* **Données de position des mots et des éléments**
%%

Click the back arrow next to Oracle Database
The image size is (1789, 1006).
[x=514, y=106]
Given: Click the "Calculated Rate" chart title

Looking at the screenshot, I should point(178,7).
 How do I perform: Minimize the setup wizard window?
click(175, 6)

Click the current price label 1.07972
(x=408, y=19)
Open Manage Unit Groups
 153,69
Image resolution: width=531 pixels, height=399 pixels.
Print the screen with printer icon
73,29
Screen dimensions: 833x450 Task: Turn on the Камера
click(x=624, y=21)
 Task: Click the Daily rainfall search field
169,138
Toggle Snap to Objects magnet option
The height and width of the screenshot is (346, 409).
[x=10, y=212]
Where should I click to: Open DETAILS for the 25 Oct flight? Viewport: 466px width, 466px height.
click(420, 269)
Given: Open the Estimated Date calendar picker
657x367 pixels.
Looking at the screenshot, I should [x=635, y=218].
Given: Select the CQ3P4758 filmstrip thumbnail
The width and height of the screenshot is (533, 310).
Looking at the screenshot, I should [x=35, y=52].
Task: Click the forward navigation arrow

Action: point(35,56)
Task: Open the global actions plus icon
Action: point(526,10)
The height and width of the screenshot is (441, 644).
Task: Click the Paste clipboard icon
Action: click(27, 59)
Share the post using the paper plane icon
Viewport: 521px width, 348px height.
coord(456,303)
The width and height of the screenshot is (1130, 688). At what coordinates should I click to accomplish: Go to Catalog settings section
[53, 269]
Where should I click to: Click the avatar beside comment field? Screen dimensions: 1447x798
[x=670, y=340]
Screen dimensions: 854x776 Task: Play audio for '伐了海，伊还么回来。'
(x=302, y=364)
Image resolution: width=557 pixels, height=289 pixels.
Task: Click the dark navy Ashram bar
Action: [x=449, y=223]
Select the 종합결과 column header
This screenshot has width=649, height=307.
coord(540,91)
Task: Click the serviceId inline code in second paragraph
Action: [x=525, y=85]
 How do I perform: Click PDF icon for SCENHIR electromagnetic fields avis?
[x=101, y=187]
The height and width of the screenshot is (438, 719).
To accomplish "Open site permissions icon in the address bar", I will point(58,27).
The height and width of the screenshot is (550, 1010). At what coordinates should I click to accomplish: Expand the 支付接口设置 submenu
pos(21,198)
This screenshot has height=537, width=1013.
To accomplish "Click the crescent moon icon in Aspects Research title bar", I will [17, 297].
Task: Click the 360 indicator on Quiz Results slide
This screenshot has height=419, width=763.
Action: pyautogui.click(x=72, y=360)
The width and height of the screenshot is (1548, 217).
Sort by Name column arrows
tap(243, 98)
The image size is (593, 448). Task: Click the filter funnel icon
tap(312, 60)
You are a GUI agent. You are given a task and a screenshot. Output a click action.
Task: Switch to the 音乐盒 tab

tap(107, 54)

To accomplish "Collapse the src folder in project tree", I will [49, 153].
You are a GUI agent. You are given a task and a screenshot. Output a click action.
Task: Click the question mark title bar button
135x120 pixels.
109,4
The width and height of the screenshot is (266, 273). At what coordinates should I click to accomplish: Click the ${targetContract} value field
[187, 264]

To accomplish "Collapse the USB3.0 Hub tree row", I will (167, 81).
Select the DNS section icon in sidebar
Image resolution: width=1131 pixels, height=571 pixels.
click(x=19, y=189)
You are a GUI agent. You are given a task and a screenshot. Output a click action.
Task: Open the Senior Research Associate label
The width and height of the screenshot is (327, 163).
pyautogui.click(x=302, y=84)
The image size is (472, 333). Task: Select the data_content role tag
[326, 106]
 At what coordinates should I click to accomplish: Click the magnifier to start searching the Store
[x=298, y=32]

%%

* **Défi**
Recopiez sans rien changer le passage des entrées qui s'ouvre sur la ligne contenant « The width and height of the screenshot is (1130, 688). » et se ferme sur la ligne contenant « [x=670, y=340] », ces deux lignes comprises.

* **Réponse**
The width and height of the screenshot is (1130, 688). At what coordinates should I click to accomplish: Go to Catalog settings section
[53, 269]
Where should I click to: Click the avatar beside comment field? Screen dimensions: 1447x798
[x=670, y=340]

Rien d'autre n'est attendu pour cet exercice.